You know the real secret to getting wealthy over the long term? Buying asset classes at periods of extreme pessimism. And right know you can’t get more pessimistic than gold stocks. As the price of gold has fallen and fallen, many gold miners have been absolutely obliterated.
Gold miners — as represented by the Market Vectors Gold Miners ETF (GDX) — have dropped about 24% year-to-date. That fall has been driven by the continued bearish narrative for gold prices.
With the U.S. economy humming along, inflation running at zero and the ghosts of the credit crisis now haunting somewhere else, gold doesn’t seem to make much sense now. But that could be just the opportunity that value investors were looking for.
Over the long term, many of the same bullish trends for higher gold prices and gold stocks do still exist. Mine supplies are dwindling, and demand from places like China and India are still rising. The yellow metal still offers plenty of diversification benefits, too. And now the various top gold stocks and gold miners trade for a song and a dance.
Here are three glittery gold stocks and miners for deep value investors to buy today.
Gold Stocks to Buy: Goldcorp (GG)
When it comes to gold stocks, Goldcorp (GG) has always been one of the best and most-cost efficient miners around.

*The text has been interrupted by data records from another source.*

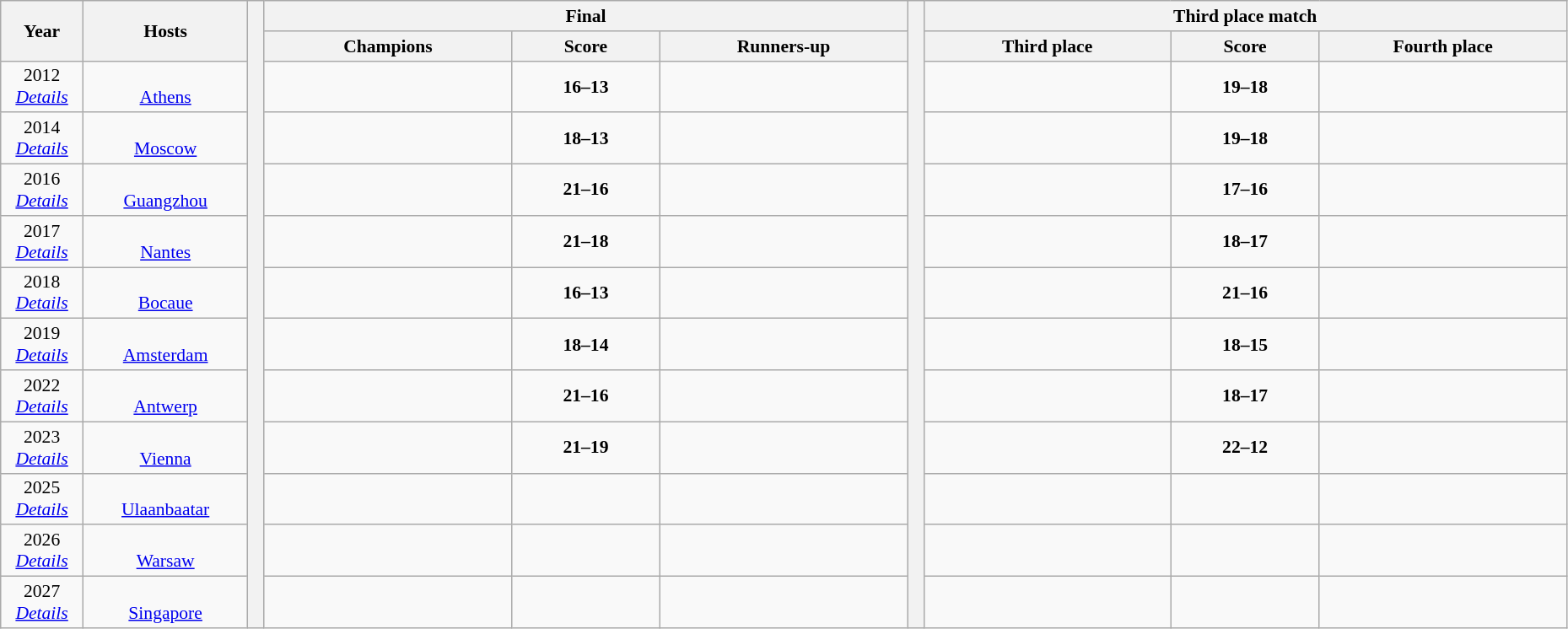
2025Details [42, 499]
Fourth place [1442, 46]
Singapore [165, 602]
2023Details [42, 447]
21–18 [586, 241]
18–14 [586, 344]
2027Details [42, 602]
18–13 [586, 138]
Athens [165, 86]
Third place match [1245, 16]
17–16 [1245, 191]
Champions [388, 46]
Vienna [165, 447]
Final [585, 16]
2026Details [42, 552]
Guangzhou [165, 191]
Warsaw [165, 552]
2019Details [42, 344]
2018Details [42, 294]
Antwerp [165, 396]
2022Details [42, 396]
21–19 [586, 447]
Third place [1048, 46]
Amsterdam [165, 344]
18–15 [1245, 344]
Year [42, 30]
Moscow [165, 138]
Bocaue [165, 294]
2016Details [42, 191]
Nantes [165, 241]
2017Details [42, 241]
2014Details [42, 138]
Runners-up [783, 46]
Ulaanbaatar [165, 499]
2012Details [42, 86]
Hosts [165, 30]
22–12 [1245, 447]
Provide the [X, Y] coordinate of the cell's center where the given text is located.  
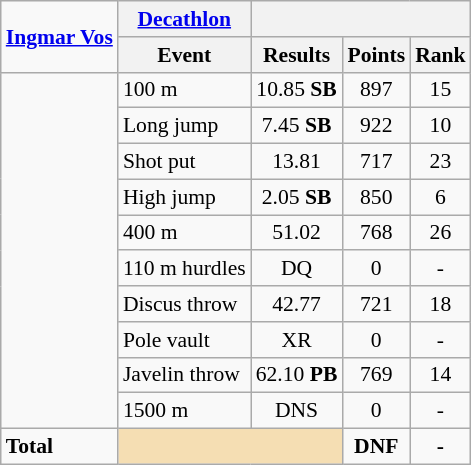
Javelin throw [184, 375]
100 m [184, 90]
Results [297, 55]
Long jump [184, 126]
42.77 [297, 304]
High jump [184, 197]
10 [440, 126]
26 [440, 233]
Shot put [184, 162]
10.85 SB [297, 90]
2.05 SB [297, 197]
XR [297, 340]
Ingmar Vos [60, 36]
DQ [297, 269]
721 [376, 304]
897 [376, 90]
62.10 PB [297, 375]
Points [376, 55]
Rank [440, 55]
922 [376, 126]
51.02 [297, 233]
13.81 [297, 162]
14 [440, 375]
Total [60, 447]
DNS [297, 411]
23 [440, 162]
Discus throw [184, 304]
15 [440, 90]
6 [440, 197]
768 [376, 233]
DNF [376, 447]
18 [440, 304]
Decathlon [184, 19]
769 [376, 375]
110 m hurdles [184, 269]
Event [184, 55]
850 [376, 197]
717 [376, 162]
Pole vault [184, 340]
7.45 SB [297, 126]
400 m [184, 233]
1500 m [184, 411]
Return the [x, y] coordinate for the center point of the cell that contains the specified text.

And that’s exactly what investors want to help navigate the current gold price malaise and get them through to the eventual rebound.
GG’s portfolio of large mines located in stable countries has helped it drive costs downwards. During Goldcorp’s latest reported earnings, its all-in sustaining costs came in at $848 per ounce. That’s down from $1,066 only a year ago, and that cost would be closer to just $800 per ounce after excluding impairments at two of its facilities.
With gold basically hovering around that $1,050 mark, those costs look great for GG stock. Goldcorp is making money even at today’s low prices.
And yet, GG shares have slid hard this year — mostly on the back of its recent dividend cut. But that cut had nothing to do with earnings or cash flows. Cash flows at GG remain robust, and the firm continues to pay a healthy 2% dividend. That cut had more to do with keeping powder dry for more M&A activity and to fortify its financial position.
That cash — along with its $1 billion credit facility — will come in handy as GG can now swallow smaller rivals on the cheap.
Gold Stocks to Buy: Agnico Eagle (AEM)
As we said before, cash costs are what matters these days when it comes to gold stocks. The lower the better. And Agnico Eagle (AEM) may just give previously mentioned Goldcorp a run for its money.
During its latest quarter, AEM reported that its all-in sustaining costs were around $759 per ounce. That’s down substantially from $1,059 per ounce reached during the third quarter of 2014. Part of that huge drop in cost comes from its smart joint venture with smaller gold miner Yamana Gold (AUY).
The pair was able to snag Osisko Mining away from Goldcorp — a buyout that included the world-class Malartic mine in Quebec. The mine is one of the largest in Canada and featured plenty of long-lived reserves. Perhaps more importantly, it was already humming along in terms of production and didn’t need to be developed.
As a result, the deal instantly added to AEM’s bottom line. In fact, the buyout helped Agnico realize record production and strong cash flows. Those cash flows have trickled their way back to investors via a steadily increasing dividend payment. Agnico Eagle has paid a dividend every year since 1983.
Low costs, rising cash flows and decent dividend make AEM one of the best gold stocks to buy today.
Gold Stocks to Buy: Newmont Mining Corp (NEM)
Surprisingly, Newmont Mining Corp (NEM) shares are still in the black for 2015 — a rarity among gold stocks. However, NEM is down around 30% from its summer peaks. And that fact is what makes it attractive to investors.
NEM is one heck of gold producer, and it continues to see rising production. Those increases in production have helped it weather the lower overall price for gold. The gold stock’s third-quarter profits managed to increase 2.8% because of the higher volume. But the story at Newmont isn’t just about rising production.
Just like the other gold stocks on our list, NEM continues to see cash costs fall.
This year, NEM’s all-in costs are $840 per ounce. But additional cost cutting measures and rising mine production volumes will keep that number low despite inflationary pressures on CAPEX costs. Newmont estimates that it will see cash costs of $900 to $960 per ounce in 2016, while 2017 should see cash cost of around $850 to $950.
Those low costs plus rising production helps keep the cash flowing at NEM — cash that has become a steady stream of dividends and has allowed Newmont to repay its debt load. Ultimately, that cash flow will allow NEM stock to thrive during the downturn.
As of this writing, Aaron Levitt did not hold a position in any of the aforementioned securities.